A special care should be given to special groups of patients, including pregnant and postpartum women and children. So far, our hospital has received 176 pregnant women and 21 children, all of whom underwent CT examination and nucleic acid amplification test by reverse transcription-polymerase chain reaction (RT-PCR) to detect SARS-CoV-2 in the hospital. These special patients, in addition to needing our attention for infection prevention and examination bed disinfection, need careful attention to protect them from radiation. For the children who do not cooperate with the examination, family members are required to be present at the examination. These family members also need to receive infection protection and radiation protection. The emergency response budget should also provide for patients with no ability to pay or patients seeking medical treatment from other places. We also provide a pathway to pay fee conveniently as well as free examination services.

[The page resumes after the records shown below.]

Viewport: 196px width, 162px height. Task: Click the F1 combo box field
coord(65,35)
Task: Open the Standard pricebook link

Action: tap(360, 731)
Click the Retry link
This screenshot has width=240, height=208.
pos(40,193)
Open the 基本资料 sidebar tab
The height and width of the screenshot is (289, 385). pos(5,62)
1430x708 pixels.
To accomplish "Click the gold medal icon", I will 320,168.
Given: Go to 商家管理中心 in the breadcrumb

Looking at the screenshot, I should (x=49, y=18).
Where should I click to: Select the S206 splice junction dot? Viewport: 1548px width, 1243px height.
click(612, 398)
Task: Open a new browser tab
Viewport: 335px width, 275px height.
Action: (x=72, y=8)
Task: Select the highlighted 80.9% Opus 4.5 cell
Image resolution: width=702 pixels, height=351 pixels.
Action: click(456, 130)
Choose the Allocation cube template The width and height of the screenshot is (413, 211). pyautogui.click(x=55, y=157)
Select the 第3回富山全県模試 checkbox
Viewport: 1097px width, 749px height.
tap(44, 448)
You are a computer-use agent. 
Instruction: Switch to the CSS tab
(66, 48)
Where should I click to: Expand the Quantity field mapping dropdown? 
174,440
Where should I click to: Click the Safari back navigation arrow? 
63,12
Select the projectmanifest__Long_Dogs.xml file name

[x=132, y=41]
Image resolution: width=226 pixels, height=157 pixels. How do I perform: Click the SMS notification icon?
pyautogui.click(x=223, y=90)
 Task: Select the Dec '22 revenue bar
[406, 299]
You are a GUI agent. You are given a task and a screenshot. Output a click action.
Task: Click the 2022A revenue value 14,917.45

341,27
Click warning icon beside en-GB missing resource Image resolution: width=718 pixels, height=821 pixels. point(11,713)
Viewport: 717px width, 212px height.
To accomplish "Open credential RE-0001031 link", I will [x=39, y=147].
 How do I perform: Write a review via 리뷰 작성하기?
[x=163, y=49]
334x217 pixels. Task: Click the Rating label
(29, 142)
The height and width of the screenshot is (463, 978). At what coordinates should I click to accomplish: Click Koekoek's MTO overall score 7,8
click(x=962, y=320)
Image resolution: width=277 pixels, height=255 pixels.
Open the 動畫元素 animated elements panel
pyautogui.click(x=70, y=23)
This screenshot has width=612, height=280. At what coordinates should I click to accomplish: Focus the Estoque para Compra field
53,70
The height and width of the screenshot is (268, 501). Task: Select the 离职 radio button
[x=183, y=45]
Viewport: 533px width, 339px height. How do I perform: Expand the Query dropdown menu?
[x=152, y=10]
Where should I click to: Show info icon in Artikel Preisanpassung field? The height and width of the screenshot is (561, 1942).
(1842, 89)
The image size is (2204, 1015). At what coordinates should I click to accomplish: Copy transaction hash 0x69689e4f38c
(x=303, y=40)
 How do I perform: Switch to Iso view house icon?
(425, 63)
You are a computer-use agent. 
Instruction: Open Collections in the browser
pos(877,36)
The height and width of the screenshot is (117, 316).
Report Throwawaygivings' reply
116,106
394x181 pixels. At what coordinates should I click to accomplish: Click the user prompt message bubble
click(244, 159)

In summary, in this war against the COVID-19 epidemic, we have standardized our operations, proceeded with confidence, and come together as a team. We constantly summarize our experience and optimize our workflows (Fig. 1), improving the work efficiency of the team. Every member of the team stays positive in the pursuit of the true human good, as we continue to carry forward the noble goal of medical care and strive for a better and healthier future. During this great epidemic, each of us has upheld a respect for the value of our own lives and limitless care for other lives, which not only has brought individuals and groups together, but also has cultivated a close-knit, mutually shared sense of “community of destiny.”